In 2015, Malibu sued luxury high-performance boat maker MasterCraft for patent infringement with respect to Malibu's technology. In May 2017, the parties settled, with MasterCraft denying liability but agreeing to "enter into a license agreement for the payment of future royalties for boats sold by MasterCraft using the licensed technology". In August 2016, Malibu entered into a licensing agreement providing this technology to pleasure and fishing boat manufacturer Chaparral Boats.

==Athletes and athletic events==
As a producer of boats used for watersports, Malibu "dedicates many resources to the sports themselves". Malibu has also established its own events, such as the Malibu Open, and "sponsors a large ski team that is heavily involved in the designing of the boats as well as promoting the Malibu products".

The Malibu Pro Team has consistently included several world champions and world record holders in wakeboarding, wakesurfing, and water skiing. As of 2002, Malibu Pro Team water skiers included Drew and Doug Ross, Jason Paredes, Mike Champion, and nine-time championship holder Chris Parrish. Wakeboarders included Mike Weddington, Josh Sanders, and Jerry Nunn. As of 2019, the wakeboarding and wakesurfing team consisted of: Raph Derome, Brian Grubb, Chad Sharpe, Olivier Derome, Luca Kidd, Massi Piffaretti, Jordan Wolfe, Stacia Bank, Jeff Langley, Parker Siegele, Rocker Steiner, Jamin Brown, You Hamazaki, Sanghyun Yun, Toshiki Yasui, Cobe Mikacich and Tarah Mikacich. The water ski team included Thomas Degasperi, Will Asher and current women’s world record holder Regina Jaquess.
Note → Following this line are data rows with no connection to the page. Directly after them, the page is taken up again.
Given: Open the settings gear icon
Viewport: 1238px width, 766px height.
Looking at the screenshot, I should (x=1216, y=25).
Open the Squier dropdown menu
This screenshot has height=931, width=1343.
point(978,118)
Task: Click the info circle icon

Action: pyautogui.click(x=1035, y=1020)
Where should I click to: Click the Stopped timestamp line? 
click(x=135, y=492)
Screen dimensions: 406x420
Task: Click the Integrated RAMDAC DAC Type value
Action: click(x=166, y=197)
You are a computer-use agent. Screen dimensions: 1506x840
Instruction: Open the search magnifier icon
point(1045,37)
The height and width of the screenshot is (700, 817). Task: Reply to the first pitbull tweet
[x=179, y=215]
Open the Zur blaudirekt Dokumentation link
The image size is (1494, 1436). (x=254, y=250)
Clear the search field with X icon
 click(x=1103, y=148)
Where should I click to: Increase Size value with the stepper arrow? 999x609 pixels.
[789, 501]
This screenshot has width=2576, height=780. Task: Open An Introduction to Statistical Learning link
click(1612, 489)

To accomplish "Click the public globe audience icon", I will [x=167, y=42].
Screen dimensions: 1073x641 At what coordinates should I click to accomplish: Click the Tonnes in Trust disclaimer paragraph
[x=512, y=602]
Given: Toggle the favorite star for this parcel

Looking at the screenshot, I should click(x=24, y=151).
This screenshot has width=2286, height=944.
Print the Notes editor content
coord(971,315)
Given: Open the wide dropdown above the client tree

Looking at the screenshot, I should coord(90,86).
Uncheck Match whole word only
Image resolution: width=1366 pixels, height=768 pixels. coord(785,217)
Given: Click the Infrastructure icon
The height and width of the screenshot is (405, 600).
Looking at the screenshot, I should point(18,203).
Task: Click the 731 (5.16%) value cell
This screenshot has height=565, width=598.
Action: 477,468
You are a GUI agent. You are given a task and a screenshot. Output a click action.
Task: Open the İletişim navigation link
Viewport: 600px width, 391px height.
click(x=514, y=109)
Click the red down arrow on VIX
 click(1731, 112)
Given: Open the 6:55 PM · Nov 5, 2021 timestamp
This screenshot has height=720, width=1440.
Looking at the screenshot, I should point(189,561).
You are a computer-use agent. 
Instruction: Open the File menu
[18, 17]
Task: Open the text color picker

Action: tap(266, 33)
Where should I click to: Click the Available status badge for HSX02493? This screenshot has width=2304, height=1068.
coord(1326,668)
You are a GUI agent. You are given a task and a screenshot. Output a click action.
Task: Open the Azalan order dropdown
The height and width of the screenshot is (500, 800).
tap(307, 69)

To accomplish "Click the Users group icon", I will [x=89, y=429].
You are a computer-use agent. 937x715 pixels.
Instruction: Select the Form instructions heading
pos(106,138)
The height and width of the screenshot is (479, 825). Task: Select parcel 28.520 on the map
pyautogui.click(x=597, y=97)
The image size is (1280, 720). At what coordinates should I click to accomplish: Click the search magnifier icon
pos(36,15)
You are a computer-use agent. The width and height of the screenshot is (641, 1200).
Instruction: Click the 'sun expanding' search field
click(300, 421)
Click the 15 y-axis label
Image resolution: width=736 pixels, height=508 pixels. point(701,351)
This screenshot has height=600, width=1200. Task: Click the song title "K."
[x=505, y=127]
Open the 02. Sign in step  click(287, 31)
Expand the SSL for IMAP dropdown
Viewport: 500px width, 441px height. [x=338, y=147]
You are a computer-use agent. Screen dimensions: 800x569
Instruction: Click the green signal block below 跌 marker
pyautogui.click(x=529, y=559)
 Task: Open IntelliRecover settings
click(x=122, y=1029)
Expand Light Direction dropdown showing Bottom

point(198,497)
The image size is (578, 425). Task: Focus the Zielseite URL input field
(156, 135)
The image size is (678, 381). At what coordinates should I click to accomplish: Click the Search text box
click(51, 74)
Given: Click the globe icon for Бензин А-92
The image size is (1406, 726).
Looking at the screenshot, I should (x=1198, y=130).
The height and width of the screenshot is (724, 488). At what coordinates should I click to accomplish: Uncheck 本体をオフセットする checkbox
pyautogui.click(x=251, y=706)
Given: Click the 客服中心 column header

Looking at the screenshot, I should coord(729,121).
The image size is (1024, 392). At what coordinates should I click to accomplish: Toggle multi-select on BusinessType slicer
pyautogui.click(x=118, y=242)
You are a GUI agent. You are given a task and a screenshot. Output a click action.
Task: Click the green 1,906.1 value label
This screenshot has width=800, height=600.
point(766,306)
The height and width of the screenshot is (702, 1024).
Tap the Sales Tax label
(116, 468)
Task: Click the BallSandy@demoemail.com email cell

As of 2019, water skiers had set thirteen world records behind one of Malibu's leading boats, the original Malibu Response TXi. In July 2019 Regina Jaquess set a new world record of four and a half buoys at 41' off as part of the Malibu Boats team, behind the new Malibu TXi.

As of 2019 the Axis Wake Research athlete team consists of Bec Gange, Tony Carroll, Austin Keen, Tom Fooshee, and Johnny Stieg.

==Celebrity supporters==
Celebrity supporters and endorsers of the brand have included Jake Owen, Chase Elliott, T.J. Dillashaw, and the late Troy Gentry.